Saturday, May 01, 2010
THE KINESTHETICS OF ETERNITY
The Rev. Dana Prom Smith, S.T.D., Ph.D. (5/1/2010)
Years ago, when attending a performance of Lalo Schifrin's Jazz Mass, I noticed that some people sat, stock still, following the music with a score in hand, others cocked their heads the better to listen, and still others, including me, bobbed and weaved to the beat.
The first group experienced an auditory event visually, the second auditorially, and the third kinesthetically, that is, through their bodies with feeling. The visual are the quickest, the kinesthetic the slowest.
In the first grade, I was put in the Opportunity Room, a room with barred windows. Considered "backward," the staff wanted to send me to an institution for retarded children. Stuttering, boredom, and introversion didn't help my cause. After a furious response from my parents, I was merely demoted to the kindergarten. Now, at 83 years of age, I'm still slow and introverted, but no longer bored or stuttered if I speak slowly.

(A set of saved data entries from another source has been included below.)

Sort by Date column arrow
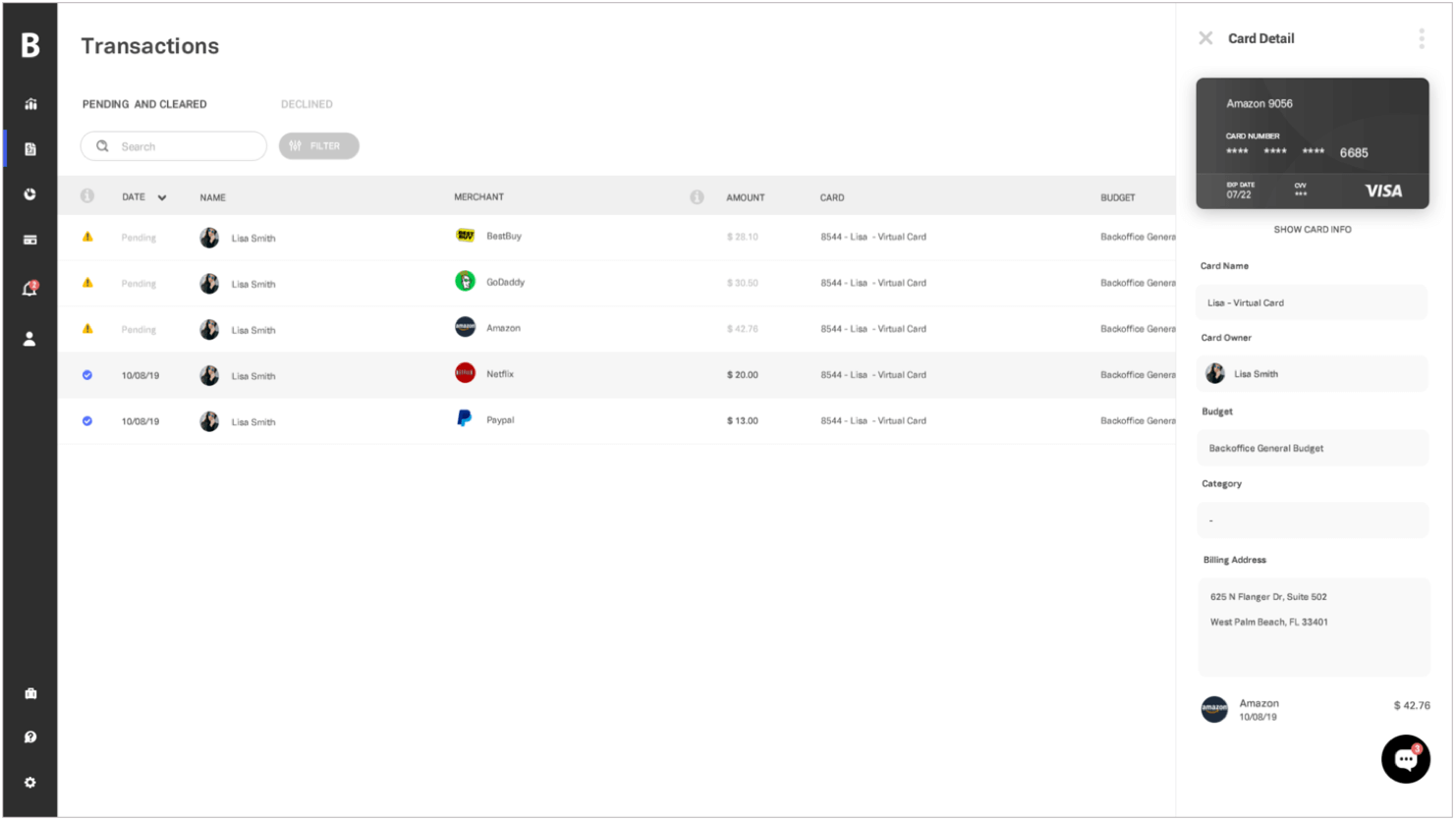1456x821 pixels. point(162,197)
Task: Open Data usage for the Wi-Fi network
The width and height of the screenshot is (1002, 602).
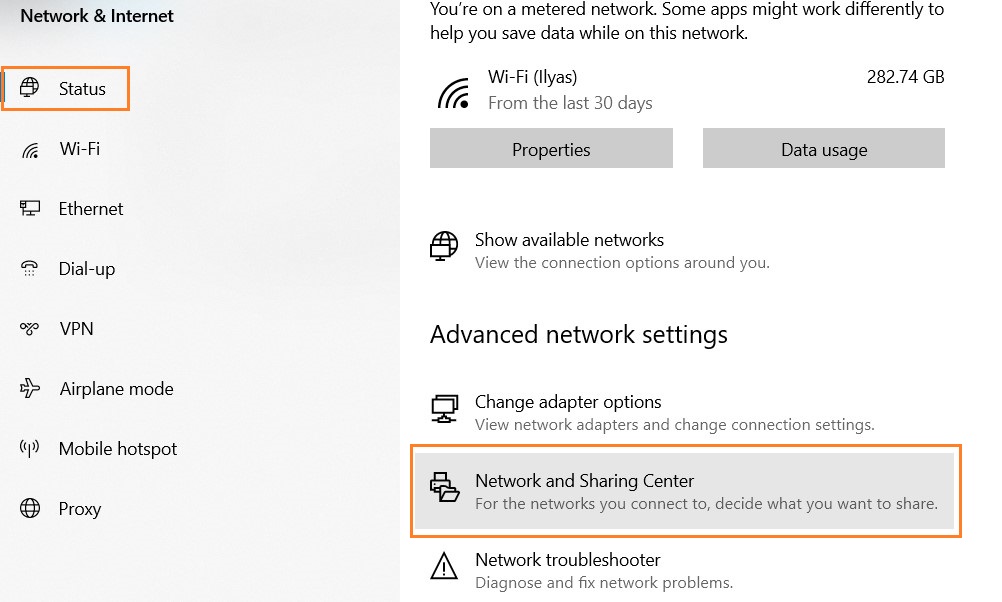Action: 823,148
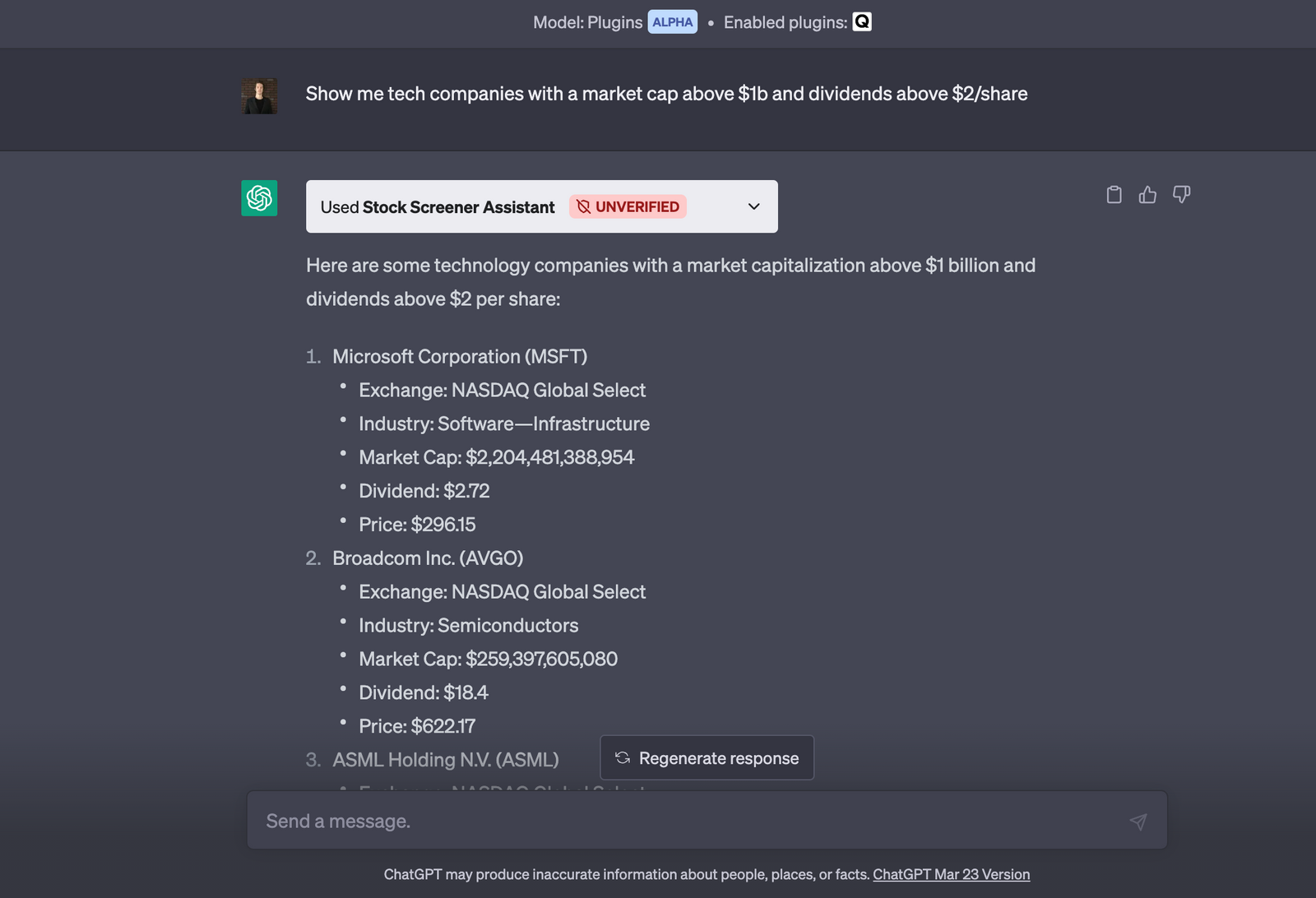The width and height of the screenshot is (1316, 898).
Task: Copy the response using the clipboard icon
Action: (x=1114, y=195)
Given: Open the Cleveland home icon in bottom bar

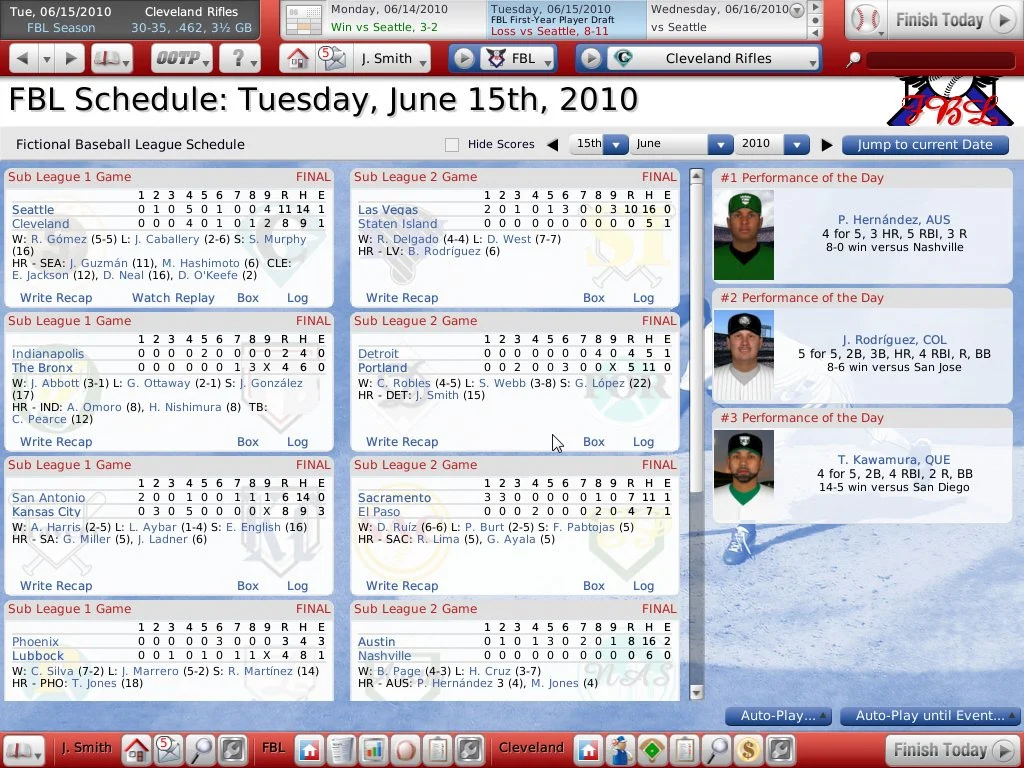Looking at the screenshot, I should tap(588, 749).
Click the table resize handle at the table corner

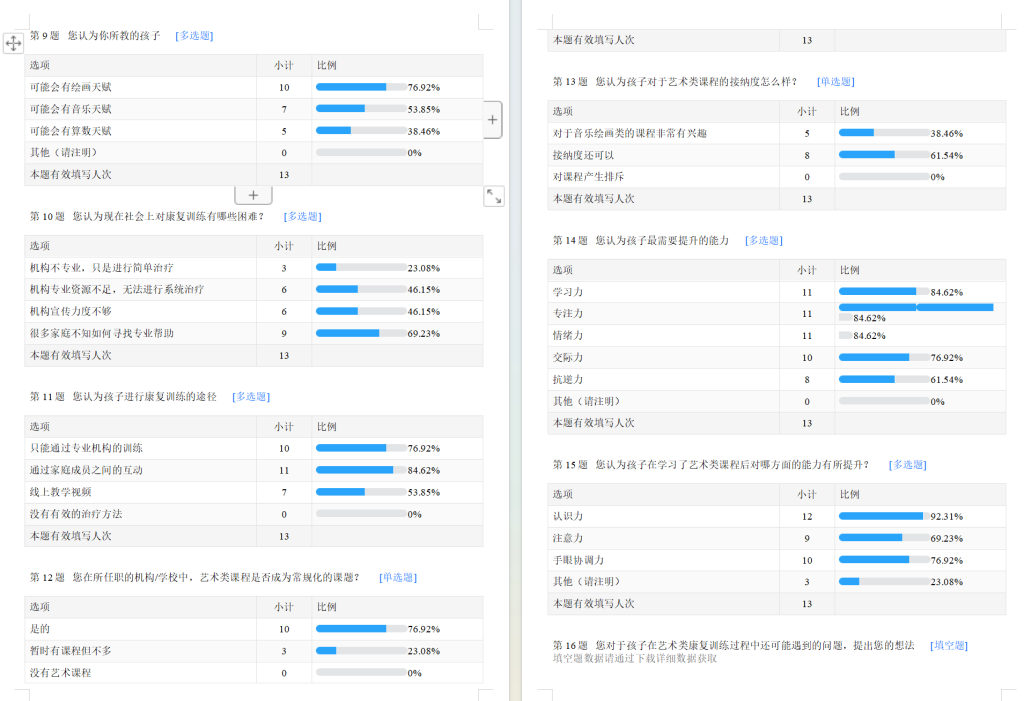494,196
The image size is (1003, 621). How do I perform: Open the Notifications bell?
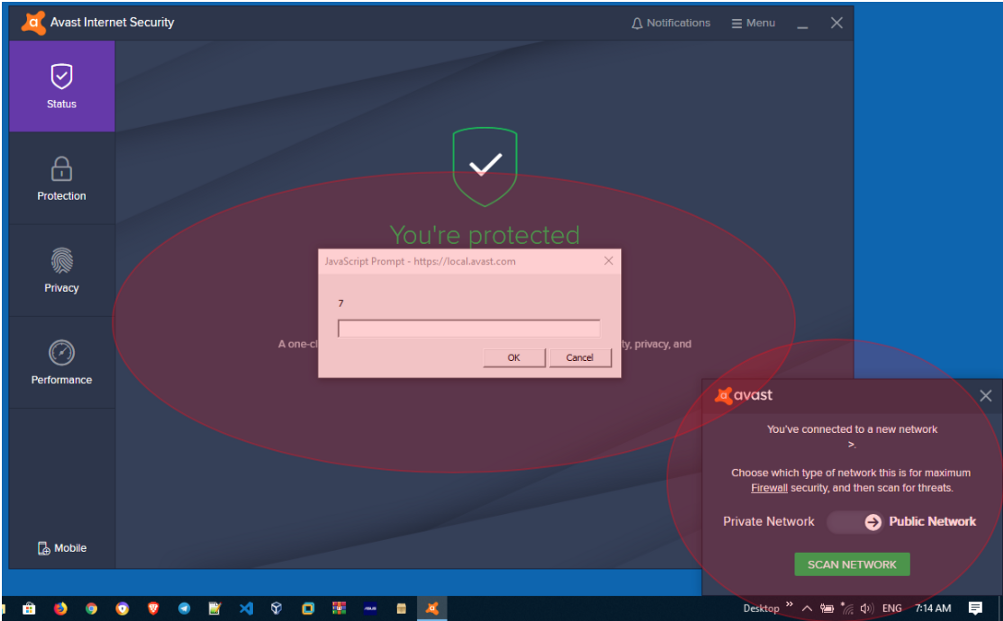click(670, 23)
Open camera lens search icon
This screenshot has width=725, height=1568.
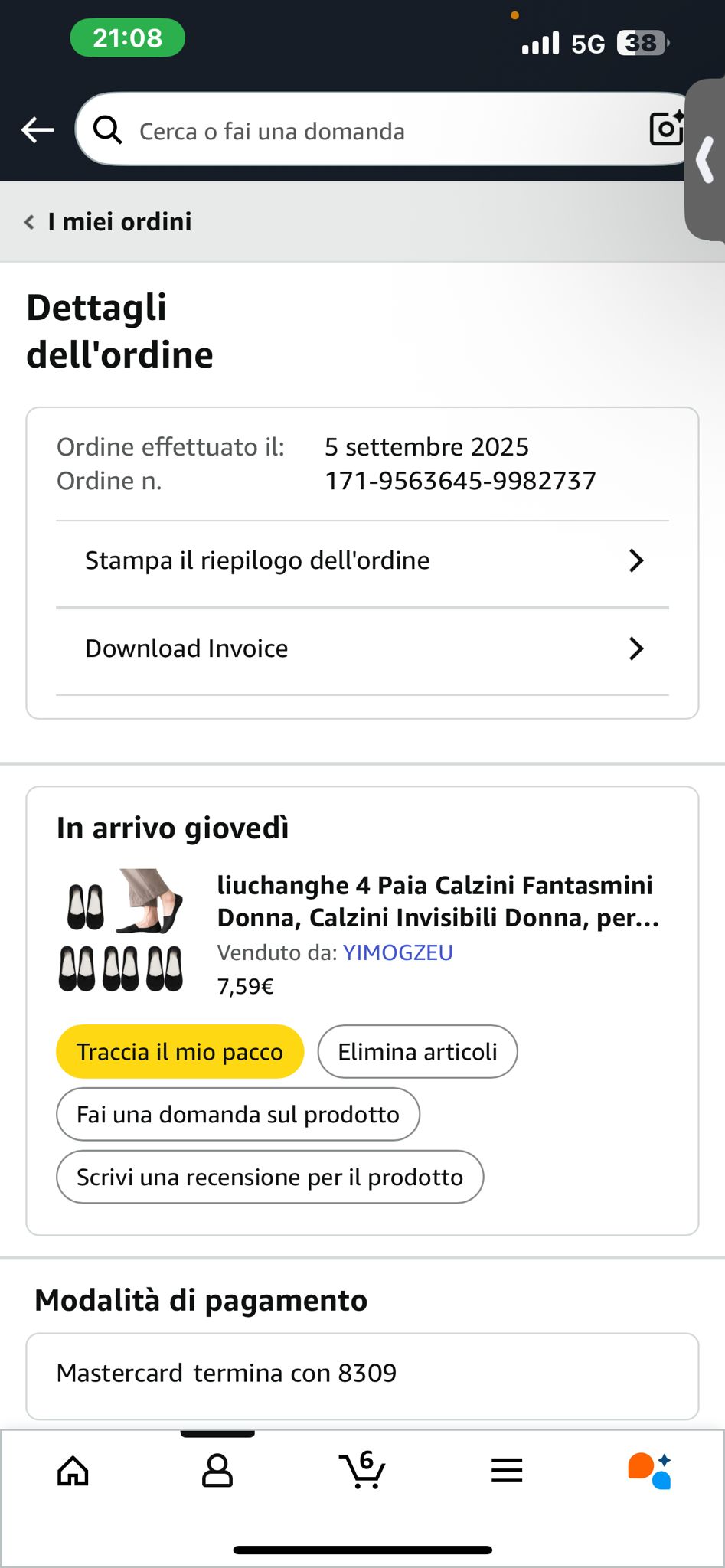[x=665, y=129]
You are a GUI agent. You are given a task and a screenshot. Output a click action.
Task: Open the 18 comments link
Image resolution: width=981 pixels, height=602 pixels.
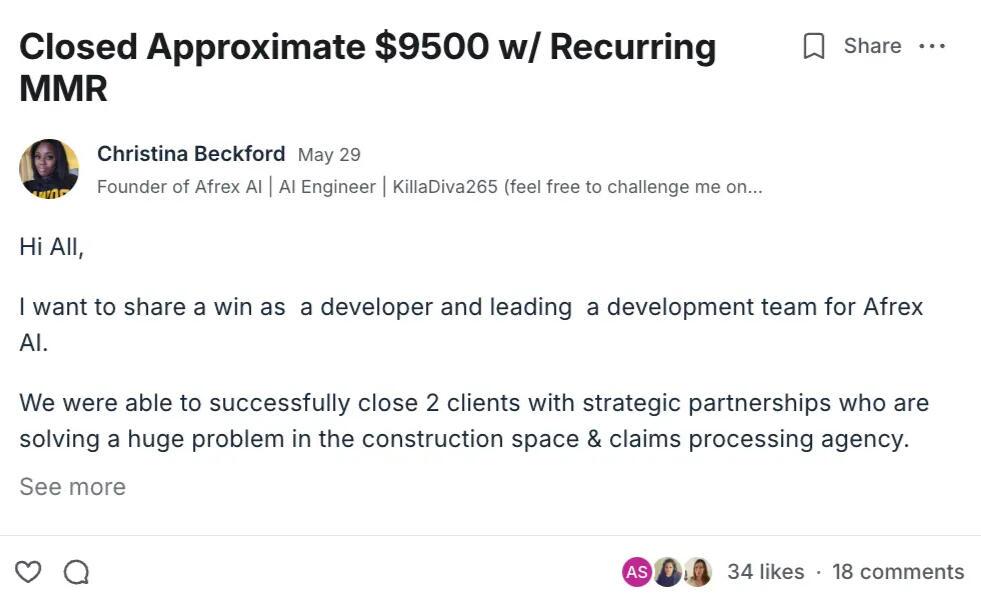point(898,572)
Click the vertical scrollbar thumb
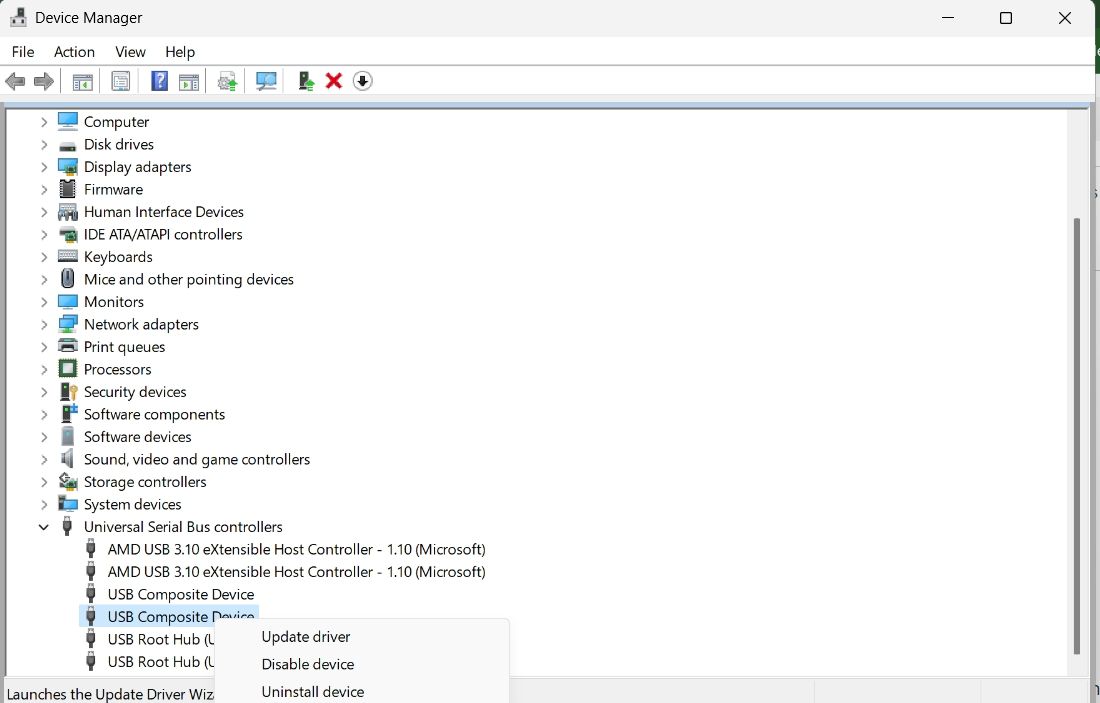 [1076, 435]
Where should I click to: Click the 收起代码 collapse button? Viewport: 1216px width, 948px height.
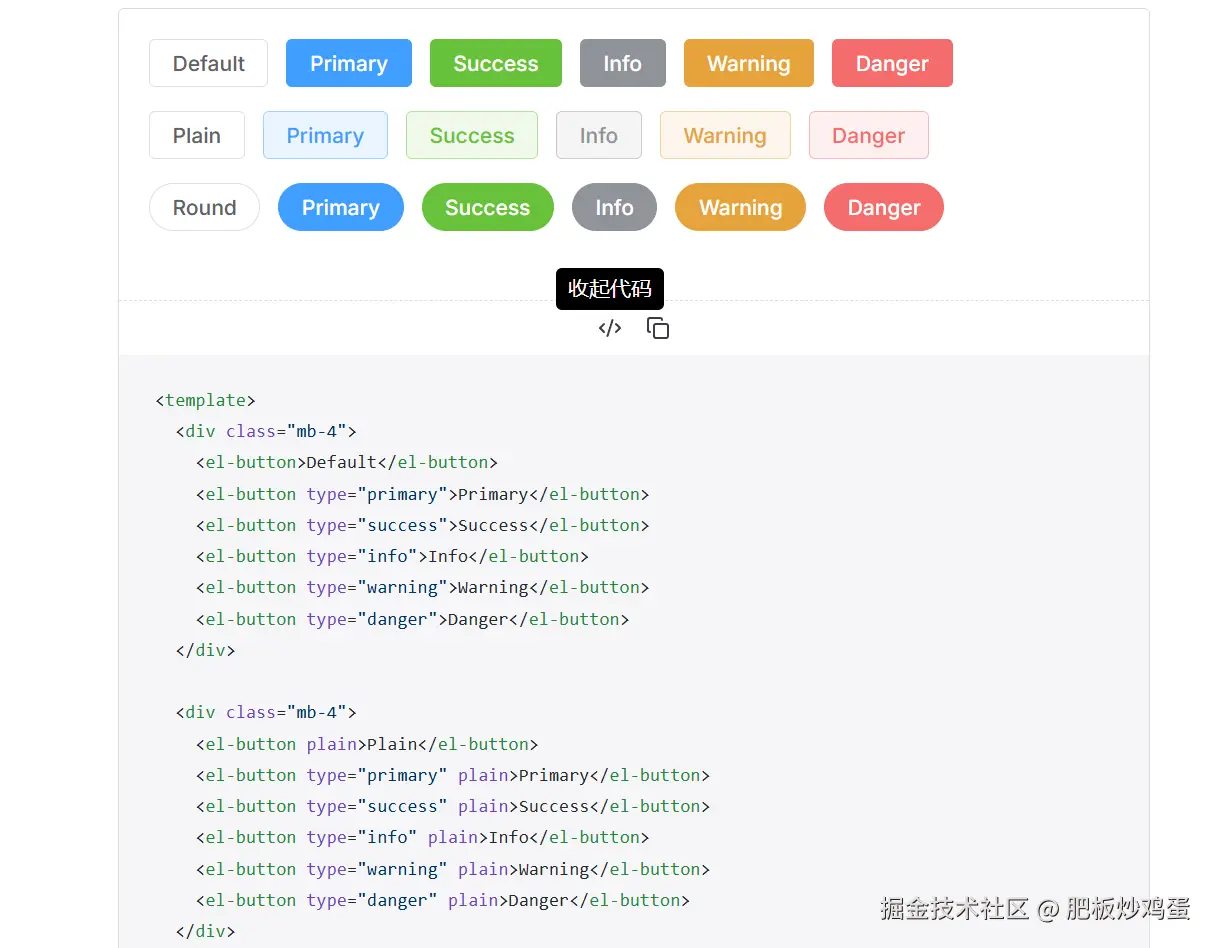tap(610, 289)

Adept communicators use all five senses. Ernest Hemingway in For Whom the Bell Tolls described a train pulling into a station, a whistle's sound down the valley, the sight of plumes of smoke, the feel of thunder on the tracks, the smell of coal smoke, and the taste of steam. Some churches use incense to enrich worship while others are frenzied by pheromones in someone else's sweat, and the Eucharist is a matter of taste.
While we all favor one or two of our senses to process our experiences, we'd all do well to train ourselves in all of our five senses rather than preferring one or two, the better to enrich our lives. Such enrichment brings us straightaway to gardening which is best done with all five senses and is a fine training ground to develop all of our senses.
The feel of soil running through our fingers, of leaves brushing against our cheeks, and of warm, full, ripe sun-drenched tomatoes at our finger tips are kinesthetic sensations which delight our skins. Touch is the first sensation we experience, being caressed as an infant by someone who loves us.
Surely, no one can pass by a rose bed without taking pleasure in their noses, inhaling slowly, savoring the aromas' moment, relishing the joy of a nasal luxury. So, too, a basil leaf, finger-rubbed, evokes an aroma of opulence.
The resinous aromas of ponderosa pines clarifies our minds, cutting through our confusions' phlegm, releasing the mind "to see life steadily and to see it whole," to use Archbishop Ramsey's phrase. The sweet smell of soil connects us with something deeper than flex and flow, just as does the aroma of greening grass give a sense of the fresh and new.
"A small voice of stillness" is the way the biblical writer describes Elijah's encounter with the divine sounds of silence (I Kings 19:12.) Throughout gardens "still small voices" whisper -- whistling pines, rustling leaves, singing birds, scuttling and scampering creatures, and then those almost noiseless murmurs. These sounds of silence allow us moments of reprieve, or as Thoreau said, "a niversal refuge" and "an inviolable asylum." Indeed, silence feels good as well as being linked to healing.
It takes no wit to relish the tastes of a garden. A carrot freshly pulled from the soil, washed off at the faucet, sweet and snap-crisp, is a sensory treasure available only to those who garden. The complex of sweetness and acidity creeping along the sides of our mouths, touching our palates, and sweeping over our tongues are the province of those who raise tomatoes. Some say store-bought tomatoes are tasteless. No, they're dull.
And then, there are the sights of a garden, those delights of the eye. Sometimes the eye can keep wonder at a distance as though it were "over there," but other times it draws us into the mystery. A pansy or a jaunty daffodil brings a smile. Studying a bearded iris in a garden's silence, our eyes are drawn through a quietly beautiful complex of colors into those throated recesses "offering up," as Albert Camus wrote, "for a minute the glimpse of eternity that we should stretch out over the whole of time."